[Data extracted from a collection]
----------

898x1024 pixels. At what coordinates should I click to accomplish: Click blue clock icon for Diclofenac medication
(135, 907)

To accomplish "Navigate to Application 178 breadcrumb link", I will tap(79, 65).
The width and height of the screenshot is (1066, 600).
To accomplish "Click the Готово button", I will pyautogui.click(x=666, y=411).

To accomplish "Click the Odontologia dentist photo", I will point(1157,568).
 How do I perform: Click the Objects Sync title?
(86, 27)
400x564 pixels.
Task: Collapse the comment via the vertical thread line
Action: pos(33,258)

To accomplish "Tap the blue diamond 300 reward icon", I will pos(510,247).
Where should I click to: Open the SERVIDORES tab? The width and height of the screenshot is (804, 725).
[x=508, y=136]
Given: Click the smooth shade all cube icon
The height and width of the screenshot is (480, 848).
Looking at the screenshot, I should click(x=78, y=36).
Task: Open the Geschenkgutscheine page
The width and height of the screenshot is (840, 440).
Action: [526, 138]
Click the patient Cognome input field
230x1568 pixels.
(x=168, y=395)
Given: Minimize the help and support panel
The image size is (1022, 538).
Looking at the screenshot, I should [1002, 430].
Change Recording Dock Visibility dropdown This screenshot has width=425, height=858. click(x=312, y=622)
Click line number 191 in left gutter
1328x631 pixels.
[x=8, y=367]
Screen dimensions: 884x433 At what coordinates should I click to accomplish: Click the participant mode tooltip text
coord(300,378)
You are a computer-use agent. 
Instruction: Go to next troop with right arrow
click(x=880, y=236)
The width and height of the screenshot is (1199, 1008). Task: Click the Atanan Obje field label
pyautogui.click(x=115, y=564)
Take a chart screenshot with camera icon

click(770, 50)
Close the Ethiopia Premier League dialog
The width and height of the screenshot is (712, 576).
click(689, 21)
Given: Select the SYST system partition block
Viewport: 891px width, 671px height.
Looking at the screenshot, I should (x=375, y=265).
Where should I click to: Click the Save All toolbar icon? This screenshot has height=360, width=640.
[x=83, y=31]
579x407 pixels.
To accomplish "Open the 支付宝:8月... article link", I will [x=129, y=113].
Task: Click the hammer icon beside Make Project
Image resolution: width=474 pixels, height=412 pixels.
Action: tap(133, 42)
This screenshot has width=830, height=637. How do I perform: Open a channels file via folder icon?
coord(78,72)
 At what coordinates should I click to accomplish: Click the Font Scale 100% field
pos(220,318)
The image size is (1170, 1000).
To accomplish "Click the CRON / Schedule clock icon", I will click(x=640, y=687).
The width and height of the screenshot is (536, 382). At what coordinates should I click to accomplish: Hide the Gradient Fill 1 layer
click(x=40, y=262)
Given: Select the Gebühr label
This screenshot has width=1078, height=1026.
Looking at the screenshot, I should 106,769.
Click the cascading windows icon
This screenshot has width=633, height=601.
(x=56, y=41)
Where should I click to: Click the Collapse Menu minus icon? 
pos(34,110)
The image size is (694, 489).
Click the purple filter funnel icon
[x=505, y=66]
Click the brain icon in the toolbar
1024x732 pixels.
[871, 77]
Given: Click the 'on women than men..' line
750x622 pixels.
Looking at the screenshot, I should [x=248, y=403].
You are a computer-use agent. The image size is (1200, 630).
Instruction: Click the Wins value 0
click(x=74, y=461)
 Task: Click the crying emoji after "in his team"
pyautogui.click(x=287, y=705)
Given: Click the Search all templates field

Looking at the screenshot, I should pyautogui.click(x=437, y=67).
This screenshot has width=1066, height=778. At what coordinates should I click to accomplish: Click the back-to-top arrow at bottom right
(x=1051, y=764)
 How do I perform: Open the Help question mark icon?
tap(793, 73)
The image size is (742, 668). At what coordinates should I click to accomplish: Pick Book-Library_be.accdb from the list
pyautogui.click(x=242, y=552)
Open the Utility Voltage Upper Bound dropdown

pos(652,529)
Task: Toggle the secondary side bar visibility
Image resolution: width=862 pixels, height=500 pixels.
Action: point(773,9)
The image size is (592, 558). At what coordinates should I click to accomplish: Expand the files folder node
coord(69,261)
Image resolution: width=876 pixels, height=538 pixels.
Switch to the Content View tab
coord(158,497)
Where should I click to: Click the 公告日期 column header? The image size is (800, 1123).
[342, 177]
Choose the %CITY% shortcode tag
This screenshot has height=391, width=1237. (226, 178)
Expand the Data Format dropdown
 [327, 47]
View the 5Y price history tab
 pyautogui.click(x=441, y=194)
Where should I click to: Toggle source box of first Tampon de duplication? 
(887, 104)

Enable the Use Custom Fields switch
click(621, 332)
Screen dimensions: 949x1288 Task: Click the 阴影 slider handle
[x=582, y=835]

----------

Work item: In the data above, find the line that contains "This screenshot has width=830, height=637." and the line that contains "The image size is (694, 489).". Repeat exactly those lines and every line between them, and only those.

Task result:
This screenshot has width=830, height=637. How do I perform: Open a channels file via folder icon?
coord(78,72)
 At what coordinates should I click to accomplish: Click the Font Scale 100% field
pos(220,318)
The image size is (1170, 1000).
To accomplish "Click the CRON / Schedule clock icon", I will click(x=640, y=687).
The width and height of the screenshot is (536, 382). At what coordinates should I click to accomplish: Hide the Gradient Fill 1 layer
click(x=40, y=262)
Given: Select the Gebühr label
This screenshot has width=1078, height=1026.
Looking at the screenshot, I should 106,769.
Click the cascading windows icon
This screenshot has width=633, height=601.
(x=56, y=41)
Where should I click to: Click the Collapse Menu minus icon? 
pos(34,110)
The image size is (694, 489).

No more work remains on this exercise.